Challenge 1
List every company or business group named in the article on the Shinano River incident.

Provided text
• • • • • • •
= Shinano River incident =

1922 massacre of Korean laborers

The Shinano River incident (信濃川朝鮮人虐殺事件, Shinanogawa Chōsenjin Gyakusatsu Jiken) was the massacre of up to 100 Korean laborers in July 1922 who were working for the Okura zaibatsu at the construction site of a power plant on the Shinano River.

== Background ==
Shin'etsu Electric Power Inc., later absorbed into the Tokyo Electric Light Company and finally the Tokyo Electric Power Company, started building hydroelectric plants in July 1922 including Nakatsu Power Plant #1 on the Nakatsu River which is a tributary of the Shinano River. The Okura zaibatsu was put in charge of constructing it. Over 1,200 construction workers were assembled, of whom over 600 were Koreans. Their strategy was to employ a large number of labourers at low wages who were detained in cramped, low-grade dormitories referred to as tako-beya, or "octopus rooms". Furthermore, the Okura group’s management believed that the labourers had a lazy work ethic and treated them violently.

== Massacre ==
In July 1922, dozens of Koreans who tried to escape the construction site were gunned down or otherwise killed by the plant foremen. The workers' bodies were then dipped in cement, and cast into the Shinano River.
• • • • • • •
Listed records
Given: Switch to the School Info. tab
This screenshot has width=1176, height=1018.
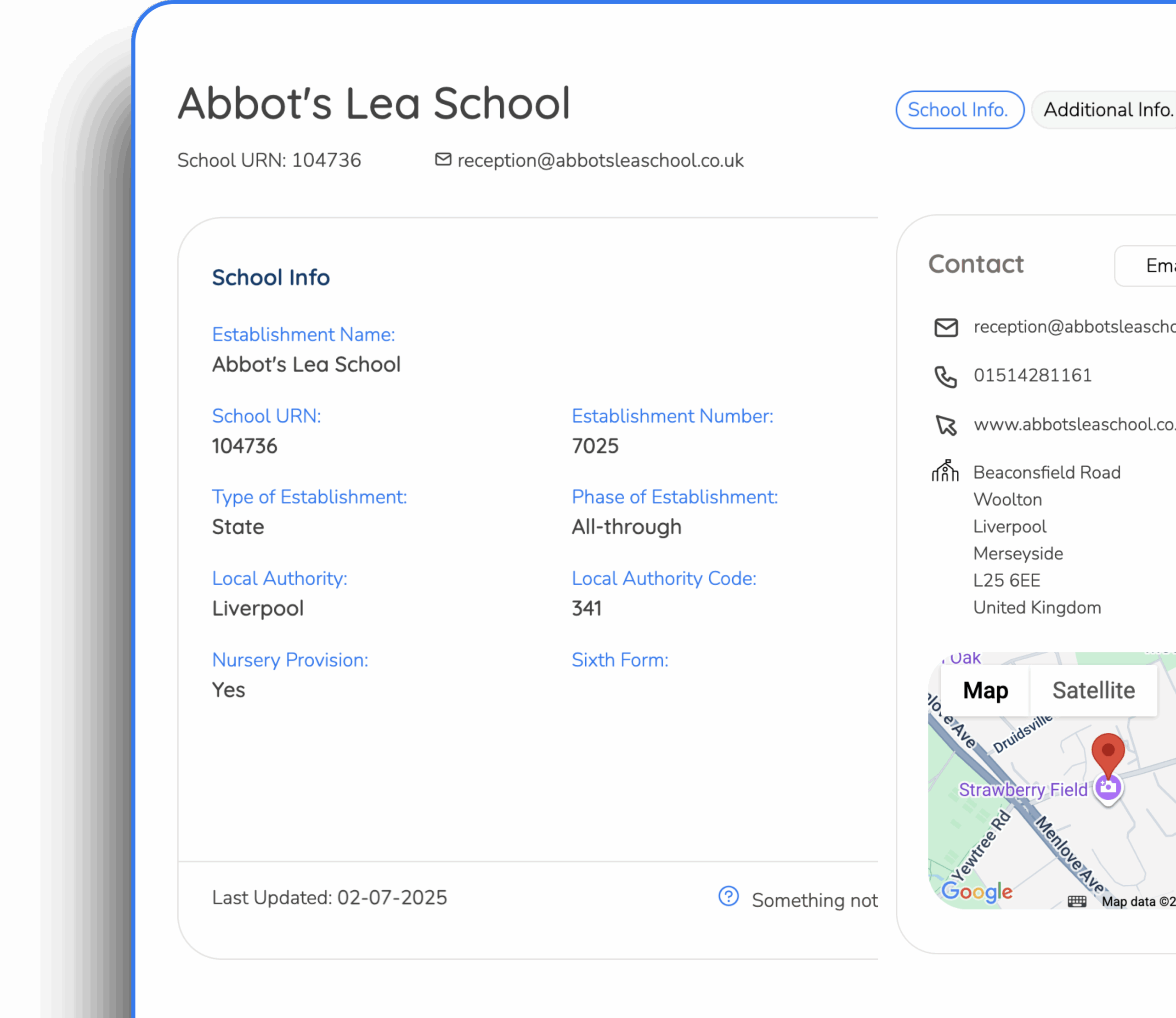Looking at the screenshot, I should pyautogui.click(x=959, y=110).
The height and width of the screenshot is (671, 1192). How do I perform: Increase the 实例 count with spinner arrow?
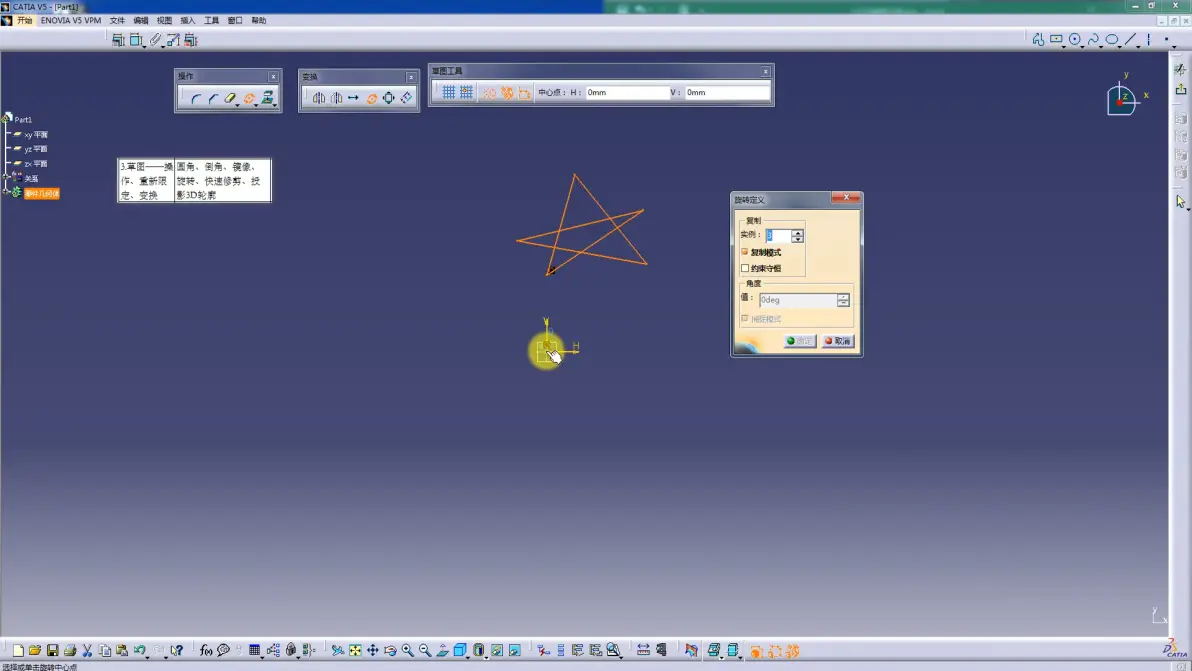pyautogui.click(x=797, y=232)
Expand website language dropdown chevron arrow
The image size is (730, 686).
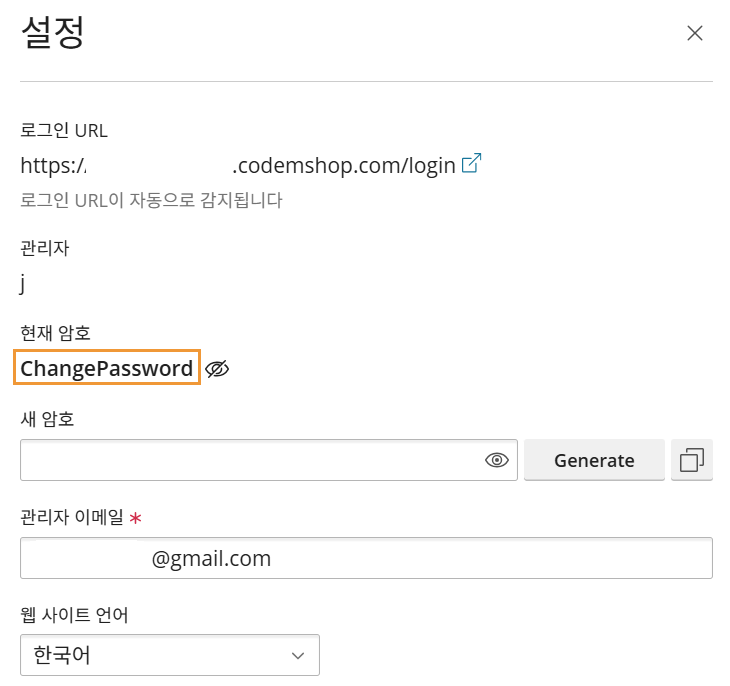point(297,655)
• • • • • • •
Challenge 2
Scale the records from the line containing "Expand website language" down through the end of the records. Write those lines out again with their requests, but multiply each coordinate in the answers by 1.75, rounding to whole numbers with halves going up, and leave out the pictures.

Solution 1
Shin'etsu Electric Power Inc.
Tokyo Electric Light Company
Tokyo Electric Power Company
Okura zaibatsu

Solution 2
Expand website language dropdown chevron arrow
The image size is (730, 686).
point(520,1146)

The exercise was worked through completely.